Tax residency is generally triggered if you have your legal domicile in Turkey or stay in the country for more than 183 days in a calendar year. A Short‑Term Residence Permit by itself does not automatically make you tax resident, but using the permit as your base and spending 183+ days per year in Turkey almost certainly will. Registration with the tax authority and obtaining a Turkish tax number become necessary if you work locally (which this permit disallows) or otherwise fall into the resident category, though exact filing deadlines for new arrivals on this permit are not publicly specified; standard annual filing deadlines then apply.
Turkey’s tax treaty status with the United States is listed as unknown in the visa data. In practice, tax treaties, where they exist, allocate taxing rights and reduce double taxation on items like dividends or pensions, but “unknown” here means you cannot rely on treaty relief without checking the actual text. For non‑U.S. readers, Turkey does have treaties with many countries, yet you should confirm specific treatment of Social Security–style pensions, private pensions, and investment income under your own country’s treaty rather than assuming exemptions.
For US Citizens and Green Card Holders
A Turkey Short‑Term Residence Permit does nothing to change your ongoing U.S. tax obligations. You remain fully taxable by the IRS on worldwide income, including the $773/month (or more) in passive income you use to qualify for this permit. Three U.S. mechanisms matter here.
FEIE on Form 2555 only applies to earned income: remote salary, self‑employment, or consulting up to $126,500 for 2024. It does not shelter ETF dividends, capital gains, rental income, pensions, or Social Security that many FIRE and retiree applicants rely on.
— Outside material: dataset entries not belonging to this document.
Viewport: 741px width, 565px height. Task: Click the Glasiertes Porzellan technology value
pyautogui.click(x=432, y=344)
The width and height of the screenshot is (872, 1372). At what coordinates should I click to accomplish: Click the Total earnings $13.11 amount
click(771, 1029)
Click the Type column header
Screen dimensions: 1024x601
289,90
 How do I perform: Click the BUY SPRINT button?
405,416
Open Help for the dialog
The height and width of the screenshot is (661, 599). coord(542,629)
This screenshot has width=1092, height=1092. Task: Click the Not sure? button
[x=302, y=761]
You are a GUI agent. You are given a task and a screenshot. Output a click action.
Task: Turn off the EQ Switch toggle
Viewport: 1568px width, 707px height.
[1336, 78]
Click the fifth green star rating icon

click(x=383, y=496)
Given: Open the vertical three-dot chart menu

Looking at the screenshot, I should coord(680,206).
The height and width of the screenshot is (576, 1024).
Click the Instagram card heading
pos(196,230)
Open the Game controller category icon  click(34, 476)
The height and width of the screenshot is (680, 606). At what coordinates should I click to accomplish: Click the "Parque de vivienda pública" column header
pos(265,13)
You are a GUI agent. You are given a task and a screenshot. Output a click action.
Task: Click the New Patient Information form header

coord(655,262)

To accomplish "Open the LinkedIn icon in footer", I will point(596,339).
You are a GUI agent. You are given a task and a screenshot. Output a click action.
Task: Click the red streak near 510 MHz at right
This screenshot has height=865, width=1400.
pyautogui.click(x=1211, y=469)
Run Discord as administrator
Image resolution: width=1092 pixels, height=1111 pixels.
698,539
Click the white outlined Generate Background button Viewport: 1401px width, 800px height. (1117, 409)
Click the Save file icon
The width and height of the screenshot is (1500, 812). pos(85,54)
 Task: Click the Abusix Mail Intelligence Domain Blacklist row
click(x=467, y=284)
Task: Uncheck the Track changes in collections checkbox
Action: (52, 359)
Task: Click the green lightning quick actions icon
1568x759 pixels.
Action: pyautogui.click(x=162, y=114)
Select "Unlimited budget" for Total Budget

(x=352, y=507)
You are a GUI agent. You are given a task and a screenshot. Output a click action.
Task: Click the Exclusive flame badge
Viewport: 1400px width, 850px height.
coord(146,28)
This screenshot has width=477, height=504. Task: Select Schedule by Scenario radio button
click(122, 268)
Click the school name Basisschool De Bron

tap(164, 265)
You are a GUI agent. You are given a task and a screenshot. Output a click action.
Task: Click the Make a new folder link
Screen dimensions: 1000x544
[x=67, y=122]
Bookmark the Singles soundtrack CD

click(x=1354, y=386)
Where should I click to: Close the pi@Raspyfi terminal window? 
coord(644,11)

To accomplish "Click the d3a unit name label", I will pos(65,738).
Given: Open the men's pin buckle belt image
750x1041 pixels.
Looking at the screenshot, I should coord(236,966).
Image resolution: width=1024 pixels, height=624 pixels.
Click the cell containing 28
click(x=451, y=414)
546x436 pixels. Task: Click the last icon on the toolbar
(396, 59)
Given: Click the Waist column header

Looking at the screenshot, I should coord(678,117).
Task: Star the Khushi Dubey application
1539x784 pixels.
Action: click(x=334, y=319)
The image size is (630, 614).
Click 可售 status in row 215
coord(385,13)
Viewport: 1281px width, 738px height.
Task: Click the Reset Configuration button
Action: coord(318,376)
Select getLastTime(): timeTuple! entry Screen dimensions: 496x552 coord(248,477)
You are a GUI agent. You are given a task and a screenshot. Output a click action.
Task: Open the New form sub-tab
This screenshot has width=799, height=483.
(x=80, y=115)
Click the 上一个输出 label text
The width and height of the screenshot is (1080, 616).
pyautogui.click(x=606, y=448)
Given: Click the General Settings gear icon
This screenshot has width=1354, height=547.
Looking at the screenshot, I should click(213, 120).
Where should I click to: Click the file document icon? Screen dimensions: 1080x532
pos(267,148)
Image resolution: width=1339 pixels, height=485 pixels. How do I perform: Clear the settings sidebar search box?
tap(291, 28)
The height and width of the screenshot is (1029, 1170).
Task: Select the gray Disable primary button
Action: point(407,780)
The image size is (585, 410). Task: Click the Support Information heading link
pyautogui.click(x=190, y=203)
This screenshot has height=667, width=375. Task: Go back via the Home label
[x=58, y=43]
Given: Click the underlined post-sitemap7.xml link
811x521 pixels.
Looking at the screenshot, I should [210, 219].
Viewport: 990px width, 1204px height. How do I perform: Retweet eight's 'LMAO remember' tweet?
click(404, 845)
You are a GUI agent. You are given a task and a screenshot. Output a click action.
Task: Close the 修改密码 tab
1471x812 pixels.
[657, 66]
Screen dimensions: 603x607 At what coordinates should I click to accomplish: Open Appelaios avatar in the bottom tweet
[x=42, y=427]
Because this permit supports long stays and you can reach 183+ days in Turkey, the Bona Fide Residence Test could become relevant if you genuinely settle in Turkey; alternatively, the Physical Presence Test (330 full days outside the U.S. in any 12‑month period) is often easier to demonstrate for nomads bouncing between Turkey and other countries. If your only income is passive, FEIE is irrelevant and your focus shifts to credits and structuring.
Form 1116 for the Foreign Tax Credit becomes important only once Turkey taxes your foreign income. If you are under the 183‑day threshold and avoid Turkish tax residency, your foreign passive income is taxed only by the U.S., and there is no Turkish tax to credit. Once you are tax resident and Turkey taxes your worldwide dividends, capital gains, and rental income, FTC lets you offset U.S. tax on those same streams, as long as Turkish effective rates are not lower than U.S. rates. If Turkey’s rate is lower for a given income type, you pay the U.S. top‑up with no credit benefit.
FBAR (FinCEN 114) and FATCA Form 8938 are unavoidable once you hold Turkish financial accounts. FBAR kicks in if your aggregate foreign account balances anywhere globally exceed $10,000 at any time in the year; that could be a Turkish bank account opened to prove financial means, a brokerage, or even a high‑balance Turkish deposit. Non‑willful FBAR penalties start around $10,000 per violation. Form 8938 has higher thresholds but similar reporting for specified foreign assets. Because a local bank account may be functionally necessary even if not legally required, you should assume these filings will apply.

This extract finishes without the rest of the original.